**WORK TO BE COMPLETED**. Please return the stretch of the data from the line that contains "Task: Select the 会员列表 sidebar icon" through the line that contains "Action: pyautogui.click(x=39, y=167)", both included, word for word, leaving the pictures out.

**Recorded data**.
+--

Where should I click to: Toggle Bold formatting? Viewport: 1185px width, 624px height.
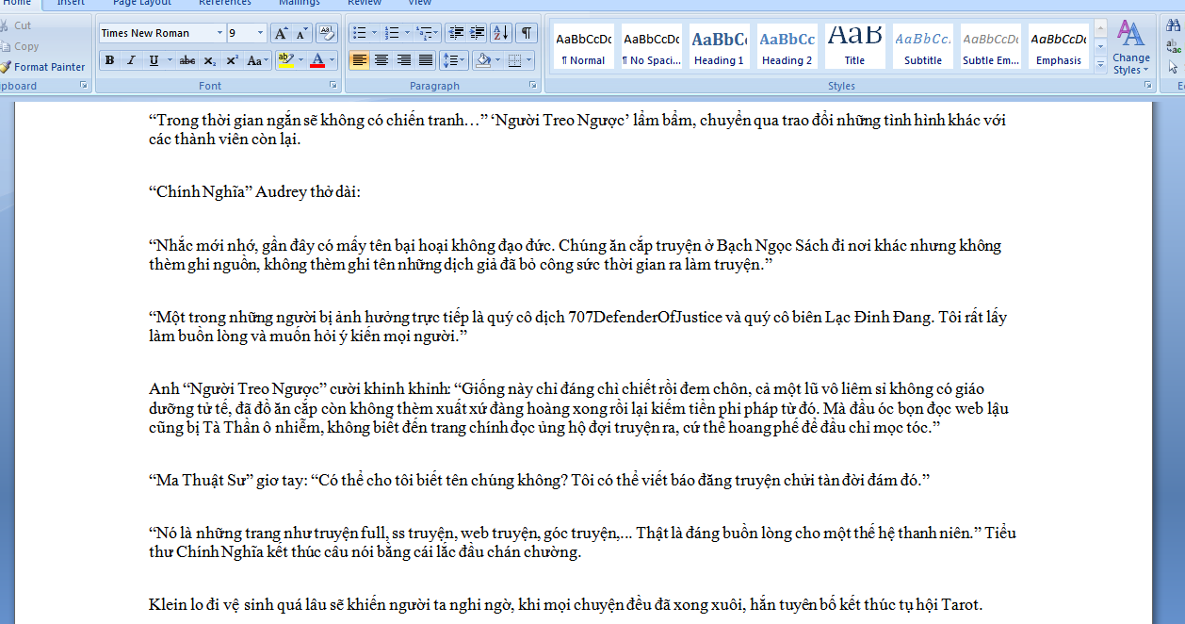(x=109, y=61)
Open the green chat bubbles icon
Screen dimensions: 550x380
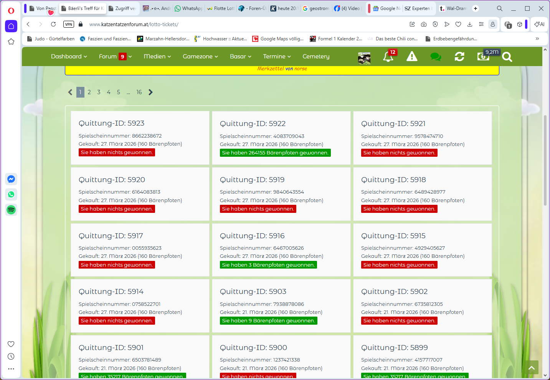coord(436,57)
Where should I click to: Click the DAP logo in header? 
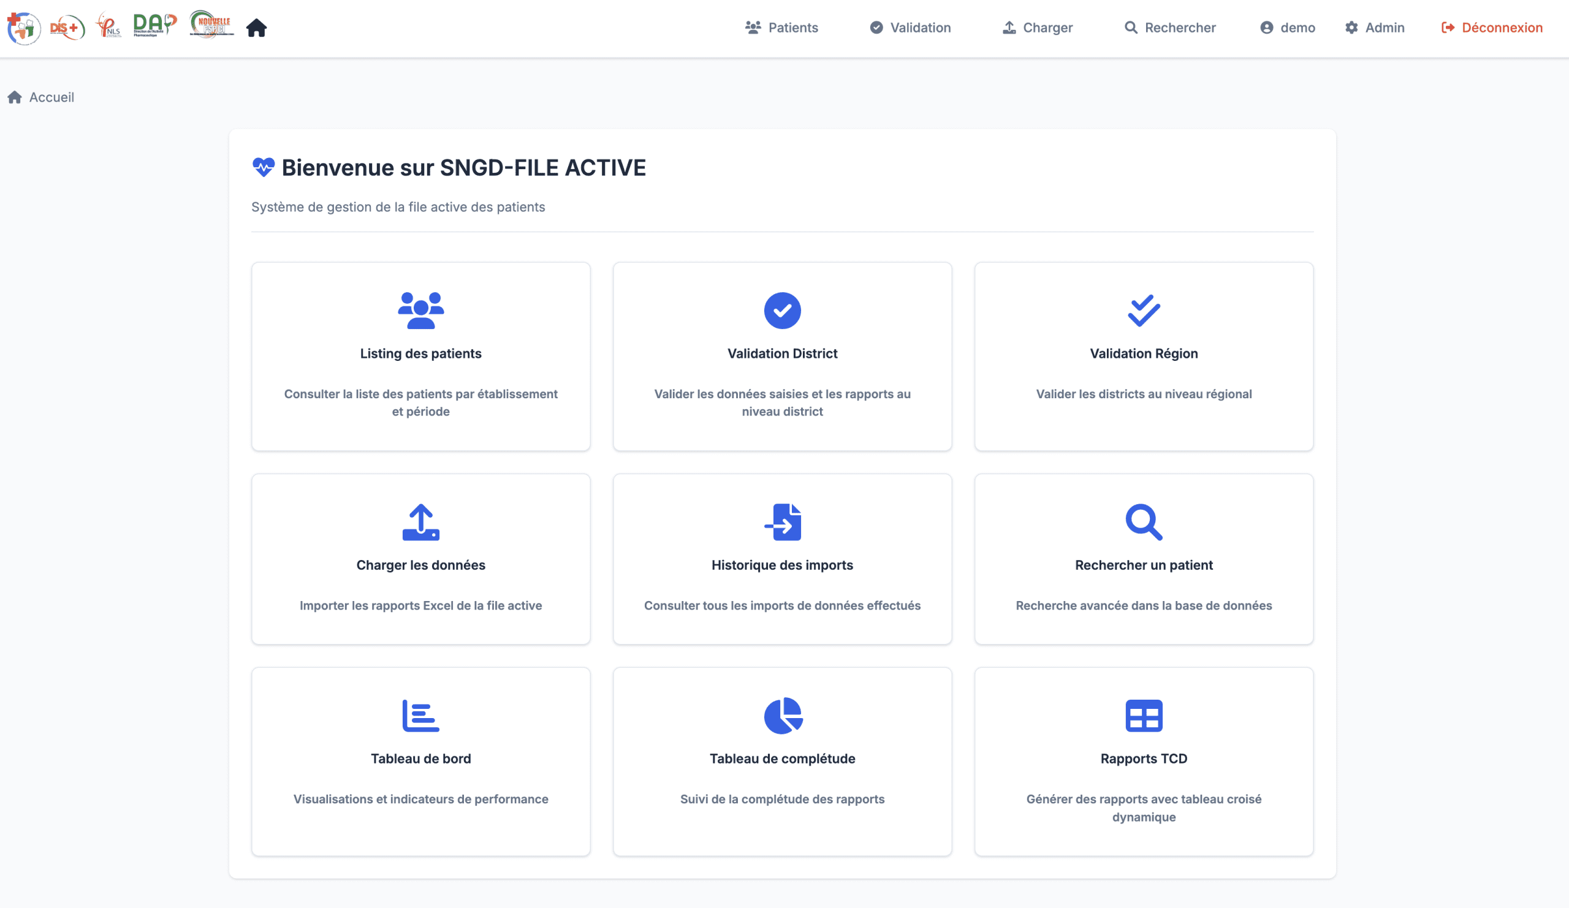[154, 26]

+--

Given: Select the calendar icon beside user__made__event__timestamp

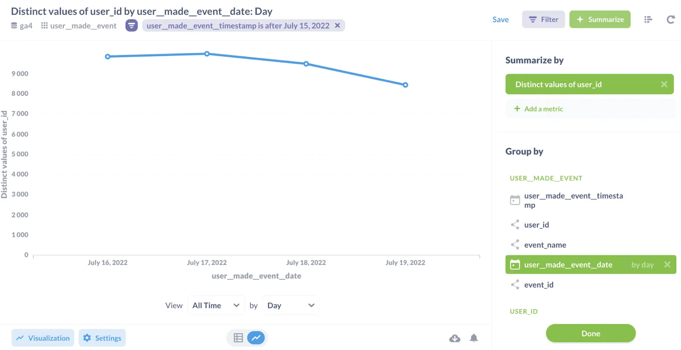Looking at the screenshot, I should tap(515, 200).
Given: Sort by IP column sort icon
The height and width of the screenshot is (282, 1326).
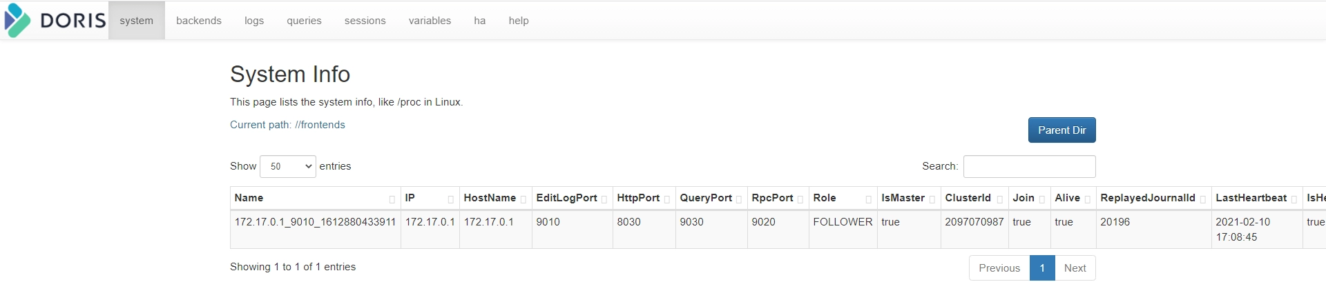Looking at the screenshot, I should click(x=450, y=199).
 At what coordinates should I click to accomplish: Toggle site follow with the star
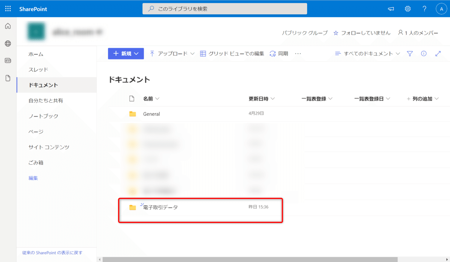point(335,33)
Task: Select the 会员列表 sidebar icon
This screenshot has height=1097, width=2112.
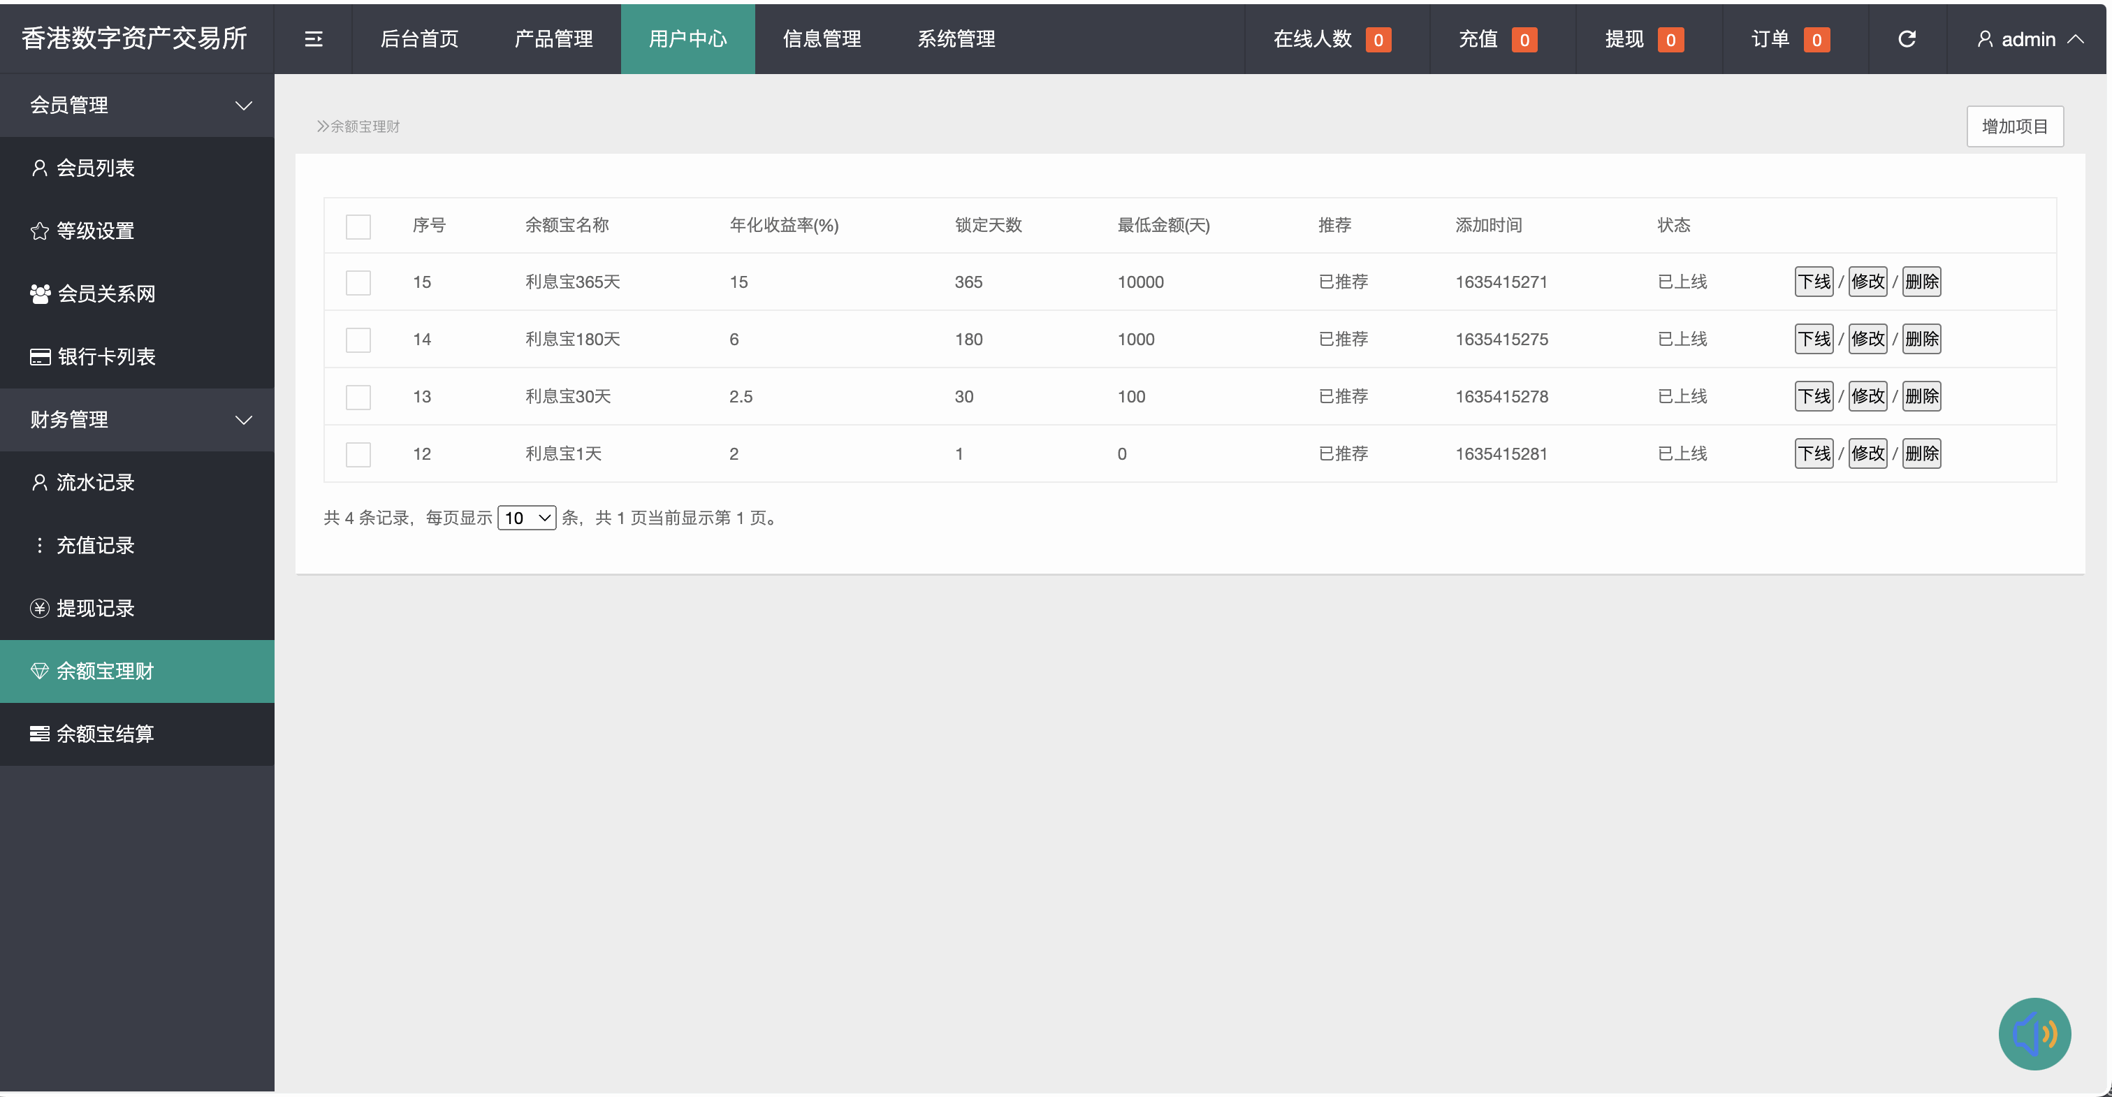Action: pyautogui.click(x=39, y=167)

+--

**SOLUTION**.
Task: Select the 会员列表 sidebar icon
This screenshot has height=1097, width=2112.
Action: pyautogui.click(x=39, y=167)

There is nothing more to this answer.